When North Korea Falls . . . - Fareed Zakaria in The Washington Post [link]

  • Most of Washington's attention has been devoted to the Pyongyang regime's small nuclear arsenal. But perhaps a more likely scenario, and possibly one that would be even more disruptive, is a meltdown of the regime.
  • North Korea is showing many signs of instability. It has had a bad year economically with a disastrous revaluation of its currency. Food shortages and famine are still part of the landscape. Internal political tensions, perhaps relating to the succession, produced external belligerence, most dramatically with the sinking of the South Korean navy ship, the Cheonan, last March. Perhaps most telling, North Koreans are beginning to learn more and more about the outside world.
  • There are big issues at stake. Does a unified Korea retain its close alliance with the United States? Does it keep the North's nuclear arsenal? Do American troops stay in the country? If the answer to all three questions is "yes," then a unified Korea will be an American ally, with American troops, and nuclear weapons -- sitting on China's border. How is Beijing likely to react to that? Would it move troops in to shore up the regime? What would South Korean and American forces do then?
  • Washington has been mostly preoccupied with North Korean nukes. But to solve that problem, it will need to discuss with China the rules of the road when Pyongyang falls.

MoD's Own Experts Reveal Nuclear Arms Safety Flaws - Rob Edwards in The Guardian [link]

  • Dozens of potentially disastrous flaws in the safety regime for nuclear weapons have been exposed by secret Ministry of Defence reports seen by the Observer.
  • Safety procedures at the bomb factory at Aldermaston in Berkshire have been "poor", nuclear weapons convoys have suffered from "crew fatigue" and safety regulations have been ignored by nuclear submarine commanders, according to the MoD's internal safety watchdogs.
  • A new US-made "arming, fusing and firing" system being fitted on to warheads worried the MoD's nuclear weapon regulator, Andy Moore.
  • The prolonged battle to force the MoD to release the reports was backed by Fred Dawson, who worked for the MoD for 31 years and was head of its radiation protection policy team before he retired in 2009. "People may conclude that the culture of secrecy is due in part for the presentational need to hide poor safety and environmental performance," he said.

Nuclear Pact with U.S. at Risk: Russian Lawmaker - Christian Lowe in Reuters [link]

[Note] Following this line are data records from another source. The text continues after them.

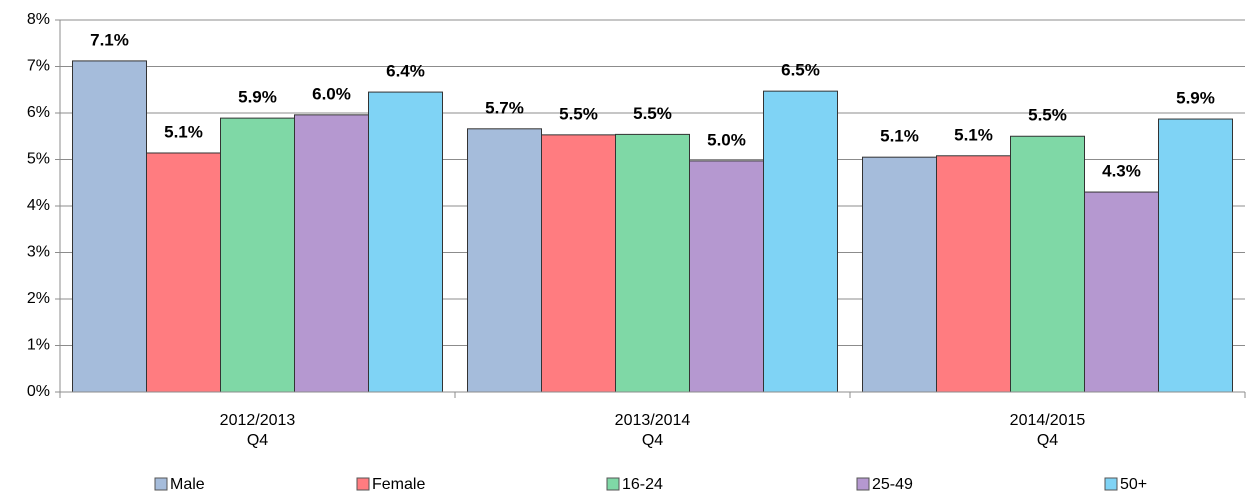 This screenshot has height=495, width=1251. I want to click on x-tick-label: 2013/2014, so click(653, 420).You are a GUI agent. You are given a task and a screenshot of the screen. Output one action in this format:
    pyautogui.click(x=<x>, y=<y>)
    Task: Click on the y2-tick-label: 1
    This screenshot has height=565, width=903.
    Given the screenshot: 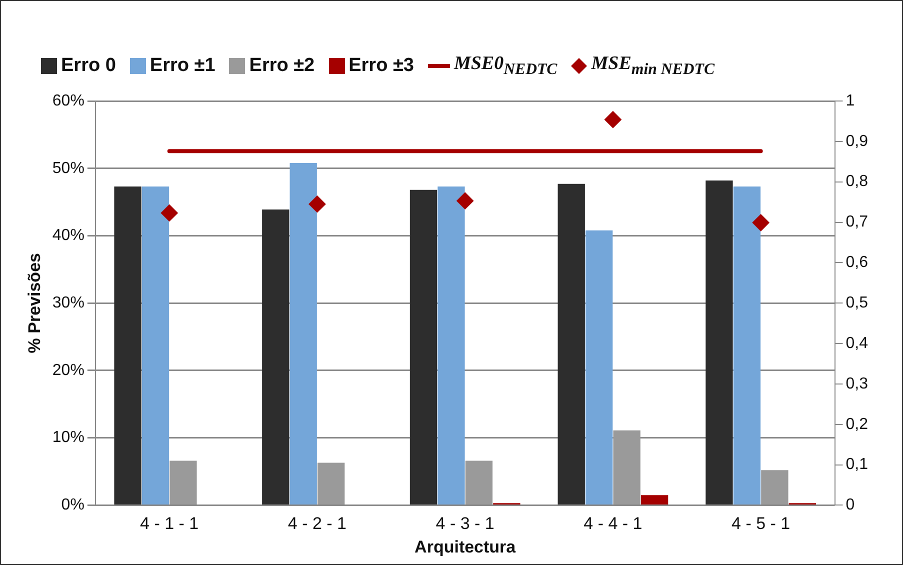 What is the action you would take?
    pyautogui.click(x=850, y=101)
    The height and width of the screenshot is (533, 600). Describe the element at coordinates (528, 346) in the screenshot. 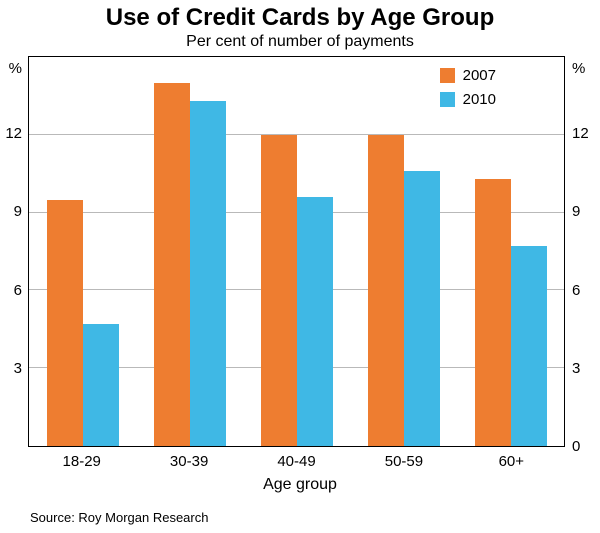

I see `bar-2010-60+` at that location.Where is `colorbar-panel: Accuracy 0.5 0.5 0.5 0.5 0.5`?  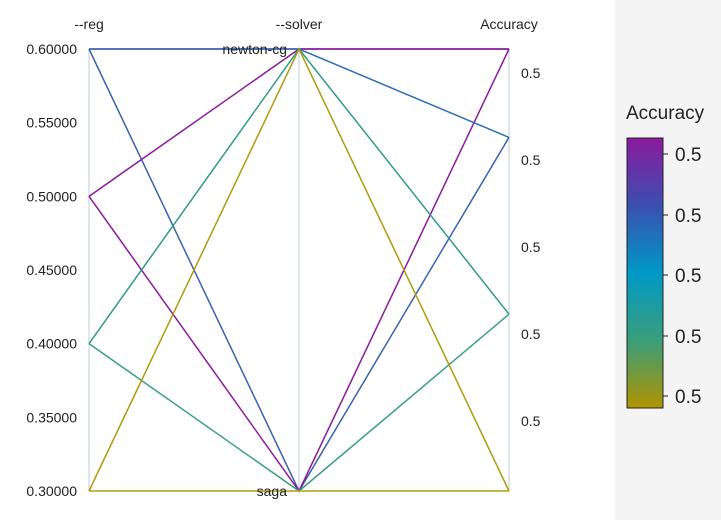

  • A nuclear arms treaty between Russia and the United States could collapse unless Washington ratifies it before next month's elections change the Senate's composition, a senior Russian lawmaker said.
  • The Kremlin ally said he remained hopeful that the Senate could ratify the treaty in the so-called lame duck session, when it re-convenes after the Nov. 2 congressional elections but before newly elected senators take up their seats.
  • "If for whatever reason -- political, technical -- that does not happen ... then I think the agreement will have problems from the point of view of ratification, very big problems," Kosachyov told Reuters in an interview late on Saturday.
  • "For now I am disappointed with how all this is going but I am optimistic because there are very good chances that it will be ratified in the lame duck session," Kosachyov said on the sidelines of the World Policy Conference in Morocco.
  • But he said: "If it (the treaty) collapses just because of internal political considerations of the United States, that would be very bad."